Das Kinderzimmeraufräummonster
Nadja und Lucie gingen fröhlich in ihr Kinderzimmer, sie hatten sich ein spannendes Spiel ausgedacht und wollten nun so schnell wie möglich ihrer Fantasie und dem Spiel freien Lauf lassen. Zwar störten die Spielsachen auf dem Boden und die Kleider vom letzten Abend, doch die waren schnell mit den Füßen an Seite geschoben. Es dauerte nicht lange bis die Kinder ganz in ihrem Spiel vertieft waren und es doch tatsächlich irgendwie vergessen hatten, der Bitte ihrer Mutter nachzukommen eben wenigstens die Schmutzwäsche nach unten an die Waschmaschine zu bringen.
Plötzlich unterbrach Lucie ihr Spiel. „Hör mal“, flüsterte sie: „da ist doch was im Schrank!“
Beide Mädchen hörten jetzt angestrengt in die Stille des Raumes. Tatsächlich hörte man ein leises Rumoren und… war das etwa ein Schluchzen? Die beiden sahen sich fragend an, Nadja zuckte mit den Schultern. „Vielleicht nur der Fernseher von unten?“ schlug sie vor, doch die Geräusche stammten eindeutig aus dem großen Kleiderschrank. Flüsternd berieten die Mädchen ihre nächsten Schritte und beschlossen mutig im Schrank nach dem Grund der seltsamen Töne zu forschen.
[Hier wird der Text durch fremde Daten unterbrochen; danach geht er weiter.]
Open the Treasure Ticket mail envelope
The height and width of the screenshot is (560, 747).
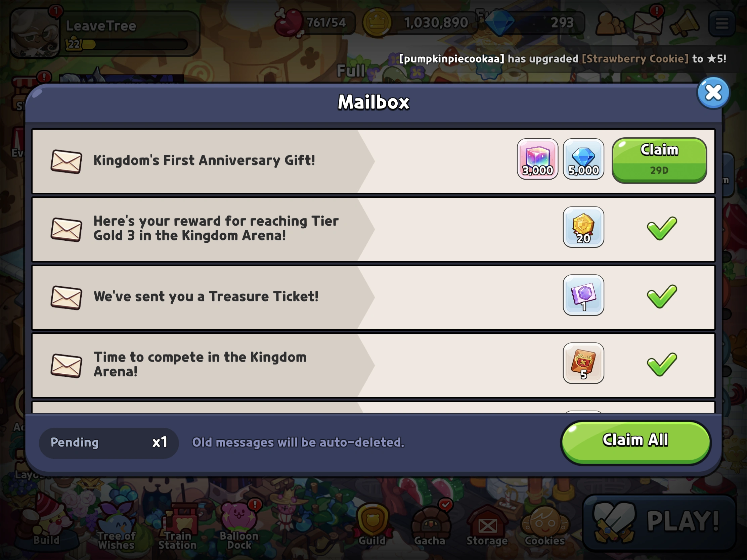(66, 298)

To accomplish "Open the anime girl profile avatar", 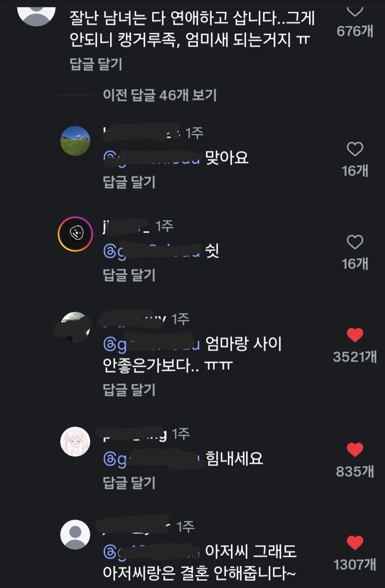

Leise und auf Zehenspitzen näherten sie sich der Doppeltüre des alten Schrankes, die wie immer quietschte und in den Scharnieren knarzte, als Lucie und Nadja vorsichtig je eine Hälfte der Tür aufzogen.
Unten im Schrank, versteckt zwischen den aufgehängten Kleidern, Röcken und Wintermänteln, saß das seltsamste Wesen welches die beiden Blondschöpfe jemals zu Gesicht bekommen hatten.
Es war ganz grün mit gelegentlichen roten Punkten in seinem Schuppenpanzer, es hatte lange Krallen und einen gezackten und gegabelten Schwanz, den es traurig um sich herum geringelt hatte. Aus seinen großen Augen quollen dicke Tränen, die in einem Schwall aus dem Schrank flossen als sich so plötzlich die Türe öffnete.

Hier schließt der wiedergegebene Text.